Work required: Please say how many lines of the entries below contain the word "link", and leave out everything else.

Information provided:

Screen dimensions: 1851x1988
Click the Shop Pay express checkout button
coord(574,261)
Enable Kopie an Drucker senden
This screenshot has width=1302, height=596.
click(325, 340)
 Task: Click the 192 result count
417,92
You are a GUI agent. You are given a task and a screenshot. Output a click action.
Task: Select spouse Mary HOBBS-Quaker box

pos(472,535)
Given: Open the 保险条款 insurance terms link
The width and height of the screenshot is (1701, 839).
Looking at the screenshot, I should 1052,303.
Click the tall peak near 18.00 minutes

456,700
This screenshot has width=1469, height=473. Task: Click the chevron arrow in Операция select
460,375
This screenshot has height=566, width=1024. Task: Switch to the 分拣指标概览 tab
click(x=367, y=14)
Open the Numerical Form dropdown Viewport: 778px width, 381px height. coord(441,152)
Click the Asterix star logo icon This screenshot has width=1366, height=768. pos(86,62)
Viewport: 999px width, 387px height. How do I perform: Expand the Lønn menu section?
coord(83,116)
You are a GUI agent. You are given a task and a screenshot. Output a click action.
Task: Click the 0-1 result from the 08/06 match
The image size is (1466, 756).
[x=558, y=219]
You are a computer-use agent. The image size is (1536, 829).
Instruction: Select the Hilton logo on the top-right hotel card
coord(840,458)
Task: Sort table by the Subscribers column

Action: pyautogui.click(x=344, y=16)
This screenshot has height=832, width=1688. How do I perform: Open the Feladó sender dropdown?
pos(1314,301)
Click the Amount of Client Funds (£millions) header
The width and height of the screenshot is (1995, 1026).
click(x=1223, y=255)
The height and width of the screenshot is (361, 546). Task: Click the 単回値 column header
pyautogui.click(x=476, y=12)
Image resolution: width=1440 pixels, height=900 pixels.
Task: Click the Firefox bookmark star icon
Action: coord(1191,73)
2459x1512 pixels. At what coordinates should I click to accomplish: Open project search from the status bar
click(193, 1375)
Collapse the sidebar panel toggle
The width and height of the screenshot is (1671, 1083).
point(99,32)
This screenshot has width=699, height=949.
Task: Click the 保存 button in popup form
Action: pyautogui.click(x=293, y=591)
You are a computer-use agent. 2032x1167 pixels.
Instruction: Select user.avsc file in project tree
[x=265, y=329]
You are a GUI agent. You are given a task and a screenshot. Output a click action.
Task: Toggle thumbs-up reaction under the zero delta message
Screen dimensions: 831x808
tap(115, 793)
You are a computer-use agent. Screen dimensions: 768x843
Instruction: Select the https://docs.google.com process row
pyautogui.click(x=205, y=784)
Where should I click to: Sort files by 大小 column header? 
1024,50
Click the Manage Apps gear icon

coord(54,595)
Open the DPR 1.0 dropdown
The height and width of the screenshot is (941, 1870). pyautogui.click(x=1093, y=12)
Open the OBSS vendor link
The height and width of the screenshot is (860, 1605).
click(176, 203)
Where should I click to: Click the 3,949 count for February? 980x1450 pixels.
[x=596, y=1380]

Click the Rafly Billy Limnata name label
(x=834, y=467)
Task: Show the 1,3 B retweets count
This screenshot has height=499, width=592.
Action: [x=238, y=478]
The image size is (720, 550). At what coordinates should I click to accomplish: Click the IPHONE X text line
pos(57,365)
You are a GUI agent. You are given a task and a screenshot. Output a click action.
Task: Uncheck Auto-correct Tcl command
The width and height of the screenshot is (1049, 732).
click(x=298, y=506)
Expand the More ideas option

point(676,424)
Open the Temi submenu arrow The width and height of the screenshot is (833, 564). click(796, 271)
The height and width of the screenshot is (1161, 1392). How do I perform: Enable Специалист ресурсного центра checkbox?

Answer to the problem: 2